Segundo o diretor potiguar, as equipes costumam valorizar as bandeiras dos estados de produção até mesmo na entrada do tapete vermelho. Os nomes dos estados também costumam ser citados nas entrevistas e nada disso aconteceu no caso de “Lendo o Mundo” com o Rio Grande do Norte.

Equipes levam bandeiras dos estados para o tapete vermelho I Imagem: reprodução redes sociais

““As equipes dos filmes entram com bandeiras dos estados, citam o estado nas entrevistas, na apresentação do filme e quando são premiados. Mas, nesse caso, o nome do estado não é mencionado pela produção. Queremos combater a espoliação que tem ocorrido no estado a partir de filmes que se utilizam do estado simbolicamente ou até oficialmente para serem selecionados em festivais e conseguir financiamento sem trazer nenhum retorno para o estado!

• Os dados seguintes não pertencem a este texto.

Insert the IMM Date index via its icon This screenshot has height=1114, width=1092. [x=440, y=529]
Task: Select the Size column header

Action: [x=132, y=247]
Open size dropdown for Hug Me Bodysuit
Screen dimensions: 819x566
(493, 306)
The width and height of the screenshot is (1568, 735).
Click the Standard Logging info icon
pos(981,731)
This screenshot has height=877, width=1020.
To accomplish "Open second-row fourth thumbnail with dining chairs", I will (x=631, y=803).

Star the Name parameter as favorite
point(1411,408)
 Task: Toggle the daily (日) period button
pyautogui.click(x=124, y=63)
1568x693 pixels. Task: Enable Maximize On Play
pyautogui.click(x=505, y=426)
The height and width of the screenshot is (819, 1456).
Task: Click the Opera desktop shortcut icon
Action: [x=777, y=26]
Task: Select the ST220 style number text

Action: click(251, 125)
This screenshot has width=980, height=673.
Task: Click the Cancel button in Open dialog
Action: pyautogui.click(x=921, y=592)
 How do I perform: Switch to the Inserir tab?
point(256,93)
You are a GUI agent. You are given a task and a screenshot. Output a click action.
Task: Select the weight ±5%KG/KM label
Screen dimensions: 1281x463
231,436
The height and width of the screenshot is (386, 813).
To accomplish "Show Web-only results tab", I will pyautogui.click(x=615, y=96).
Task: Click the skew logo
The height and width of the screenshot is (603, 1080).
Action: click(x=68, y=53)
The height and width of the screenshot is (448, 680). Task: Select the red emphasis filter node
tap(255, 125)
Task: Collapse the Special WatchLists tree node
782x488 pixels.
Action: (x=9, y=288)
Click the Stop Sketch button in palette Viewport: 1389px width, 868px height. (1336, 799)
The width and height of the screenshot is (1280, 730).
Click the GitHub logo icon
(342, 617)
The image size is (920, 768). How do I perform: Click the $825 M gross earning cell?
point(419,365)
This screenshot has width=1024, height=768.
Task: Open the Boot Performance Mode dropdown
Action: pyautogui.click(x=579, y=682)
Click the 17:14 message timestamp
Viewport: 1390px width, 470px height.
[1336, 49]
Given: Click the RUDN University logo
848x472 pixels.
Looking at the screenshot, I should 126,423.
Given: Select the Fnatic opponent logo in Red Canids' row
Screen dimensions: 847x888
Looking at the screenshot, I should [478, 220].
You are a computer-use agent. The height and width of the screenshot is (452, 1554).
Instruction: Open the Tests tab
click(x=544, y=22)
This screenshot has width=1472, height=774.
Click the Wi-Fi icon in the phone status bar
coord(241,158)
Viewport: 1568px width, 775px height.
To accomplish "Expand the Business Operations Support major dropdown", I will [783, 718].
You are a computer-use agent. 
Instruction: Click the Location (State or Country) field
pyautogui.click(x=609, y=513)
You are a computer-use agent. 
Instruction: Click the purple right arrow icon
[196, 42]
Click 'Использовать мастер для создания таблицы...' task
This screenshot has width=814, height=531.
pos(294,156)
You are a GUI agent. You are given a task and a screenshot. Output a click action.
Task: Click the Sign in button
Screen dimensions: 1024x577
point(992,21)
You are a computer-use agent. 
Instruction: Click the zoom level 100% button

Não há uma real conexão. É triste porque o tema é urgente e importante, são duas diretoras mulheres, uma americana e outra baiana, que têm um trabalho sério. Ninguém da equipe pensou em fazer uma correção? Por isso entendemos como ato de má fé, continuaremos a ser espoliados?”, questiona Fiúza.

Atualmente, há nove filmes de longa metragem sendo rodados no estado.

““O Rio Grande do Norte não tem economia para produzir longa a todo momento. Há, atualmente, nove filmes sendo rodados provenientes da Lei Paulo Gustavo. Eles são tão raros que a gente sabe quando tem alguém fazendo um filme. Os curtas acontecem mais facilmente, mesmo assim, ficamos sabendo, sempre tem algum colega que trabalha em uma das produções”, contextualiza o diretor potiguar.

A AGÊNCIA SAIBA MAIS entrou em contato com a diretora norte-americana Catherine Murphy. Por telefone, ela explicou que não entendia da burocracia brasileira e que só colocou que as cenas haviam sido filmadas no Rio Grande do Norte. Para dar respostas mais assertivas, ela passou nosso contato para uma produtora brasileira e afirmou que ela entraria em contato conosco, mas, até a publicação deste matéria, nós não fomos contactados. O espaço segue aberto.